National Front Points to France's Third Way After Regional VoteGregory Viscusi and Helene Fouquet
Hollande's Socialists relegated to third place behind Sarkozy
Elections were held amid high security with army patrols
Marine Le Pen’s victory in the first round of France’s regional elections suggests that voters have moved beyond a rejection of the mainstream parties to embrace her party’s nationalist and anti-immigration policies.
That shift toward acceptability for Le Pen’s National Front opens the way to a three-party system in France, making it tougher for Socialist President Francois Hollande and his Republican rival Nicolas Sarkozy to claw their way back.
“Voters have begun to see the National Front as an alternative to the Republicans or the Socialists, as a third way,” said Yves-Marie Cann, head of political research at Elabe polling institute in Paris. “While there is an element of protest in choosing the National Front, some French people are looking for politicians who respond to their demands on the economy, security, immigration and identity -- anti-Islam in the main.”

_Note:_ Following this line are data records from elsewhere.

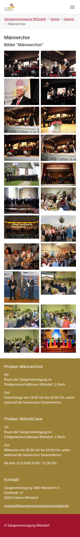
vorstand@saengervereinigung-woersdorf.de (36, 506)
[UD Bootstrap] (9, 7)
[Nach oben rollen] (71, 528)
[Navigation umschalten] (72, 7)
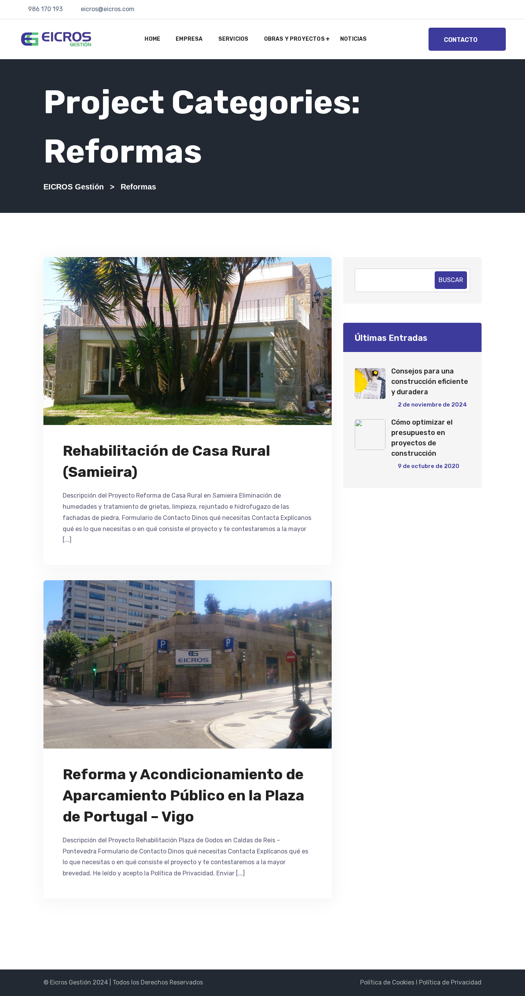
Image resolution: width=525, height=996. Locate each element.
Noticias (353, 39)
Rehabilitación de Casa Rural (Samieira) (166, 461)
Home (152, 39)
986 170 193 (45, 9)
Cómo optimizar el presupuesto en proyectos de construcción (422, 438)
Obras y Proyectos (294, 39)
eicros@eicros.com (108, 9)
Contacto (460, 39)
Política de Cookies (387, 982)
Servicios (233, 39)
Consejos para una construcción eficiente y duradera (429, 381)
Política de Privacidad (450, 982)
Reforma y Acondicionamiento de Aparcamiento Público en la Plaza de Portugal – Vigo (183, 795)
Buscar (451, 280)
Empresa (189, 39)
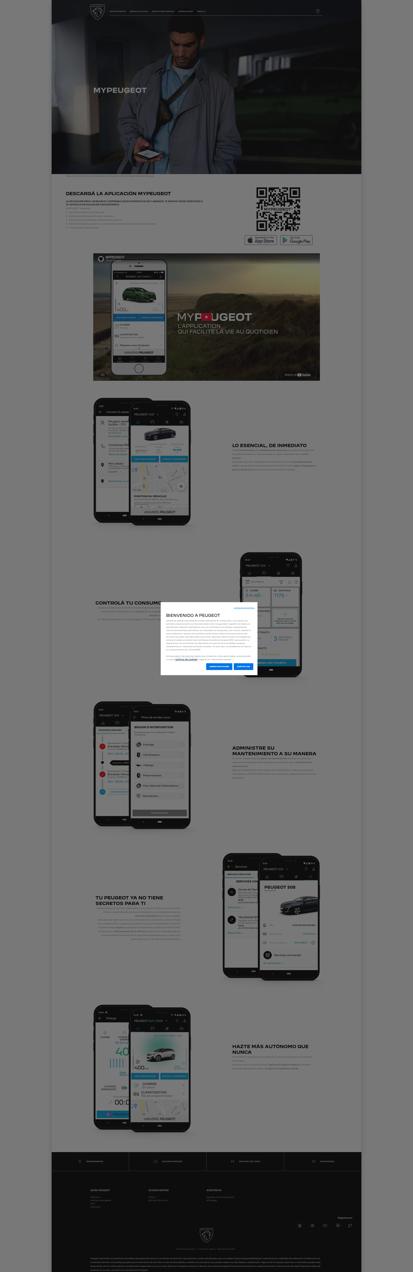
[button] (244, 608)
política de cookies (186, 659)
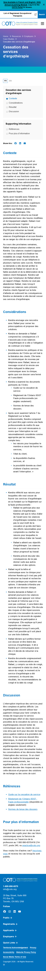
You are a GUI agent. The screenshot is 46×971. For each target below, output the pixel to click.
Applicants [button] (8, 930)
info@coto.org (9, 889)
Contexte (13, 98)
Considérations (16, 103)
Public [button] (6, 918)
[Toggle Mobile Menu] (42, 23)
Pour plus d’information (19, 133)
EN (11, 81)
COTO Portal (17, 7)
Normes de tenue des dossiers (22, 809)
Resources (16, 36)
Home (5, 36)
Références (14, 129)
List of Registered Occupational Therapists (20, 14)
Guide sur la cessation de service (24, 794)
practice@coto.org (31, 845)
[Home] (20, 24)
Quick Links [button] (9, 943)
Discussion (14, 111)
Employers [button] (8, 936)
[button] (43, 5)
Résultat (12, 107)
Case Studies (8, 39)
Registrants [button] (9, 924)
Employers (28, 36)
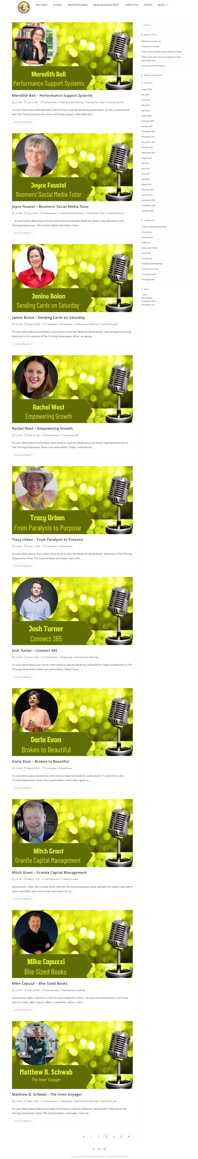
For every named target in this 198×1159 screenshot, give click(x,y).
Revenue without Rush (106, 4)
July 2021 (145, 163)
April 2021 (146, 179)
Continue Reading (24, 121)
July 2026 (145, 94)
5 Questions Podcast (150, 46)
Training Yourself (115, 102)
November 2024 (148, 131)
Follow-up (146, 242)
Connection (51, 324)
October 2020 (147, 210)
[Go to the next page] (129, 1136)
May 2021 (146, 173)
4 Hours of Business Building (154, 226)
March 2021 (147, 184)
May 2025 (146, 105)
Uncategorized (148, 279)
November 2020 (148, 205)
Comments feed (148, 301)
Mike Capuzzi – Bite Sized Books (40, 983)
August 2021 (147, 158)
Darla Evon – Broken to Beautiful (40, 761)
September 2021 (149, 152)
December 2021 (148, 136)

The National Front is leading in six of France’s 13 regions after attracting about 6 million votes in Sunday’s nationwide elections on a platform of opposition to immigration and the euro while highlighting unemployment and security concerns. Though the power of French regions is mostly limited to infrastructure spending, attracting foreign investment and tourism promotion, regional government provides both a local base and a national platform for the victors.
With almost almost three in 10 voters supporting Le Pen’s party, the ballot assumed greater significance both since it was the first national electoral test for Hollande since the Paris attacks, and the last before the presidential elections in April 2017.
“Marine Le Pen had an acceptable presidential result, a decent showing in the local elections, then an excellent European election -- and now this,” Jean-Yves Camus, a researcher at Iris, a French political research institute, said at a conference in Paris Monday. “We are now definitely in a three-party system after years of being a two-party country.”
All the same, National Front candidates may not succeed in all the regions where they place first. The Republicans and the Socialists have larger pools of potential voters in the east and the southwest and the showing for Le Pen’s party may mobilize other voters to turn out on Dec. 13 for the second round, according to Cann of Elabe.
In the south and the north, where the National Front is leading by more than 10 percentage points, the Socialist Party said Sunday that it would withdraw its candidates in the second round to block Marine Le Pen and her niece, Marion Marechal Le Pen. Polls suggest the National Front could win control of two regions for the first time: Nord-Pas de Calais in the north and Provence Cote-d’Azur in the south.
Sarkozy Stands Out
Held amid tight security, with policemen and soldiers patrolling the streets of Paris and bag searches at the entrance to polling stations, the election offered a snapshot of approval for Hollande’s attempts to marshal a united front against Islamic State. While his party didn’t suffer the defeat many anticipated, it also didn’t show any obvious signs of benefiting from his rise in popularity to the highest in almost three years.
Nicolas Sarkozy, the former president who heads the Republicans, may have the most to rue after Sunday’s first round. Taken together, votes for the Socialists and potential allies such as the Greens amounted to 35 percent; for the Republicans and allies, it was about 33 percent.
“A low score for the ruling party, the Socialists, was to be expected,” said Joel Gombin, a researcher on the National Front at Picardie University in northern France. “But the real thing that stands out in these elections is the poor national score of the Republicans.”
For Le Pen, the toughest tests may be yet to come. The National Front has to take at least two regions to claim victory and then demonstrate success at running them, according to Camus, who forecast that the Dec. 13 second-round results will be the major test for her 2017 presidential ambitions.
Whatever the outcome, Marine Le Pen has taken another step out from under her father Jean-Marie Le Pen’s shadow and toward acceptability, according to Sylvain Crepon, a professor of sociology at the University of Tours. Creating a network of local candidates deemed electable is “part of her normalization of the party,” said Crepon.
“For 20 years we have accepted the ideas of the National Front in our political discourse and rejected the people from the National Front,” Crepon told reporters Monday. “Maybe we have to consider whether that has to change.”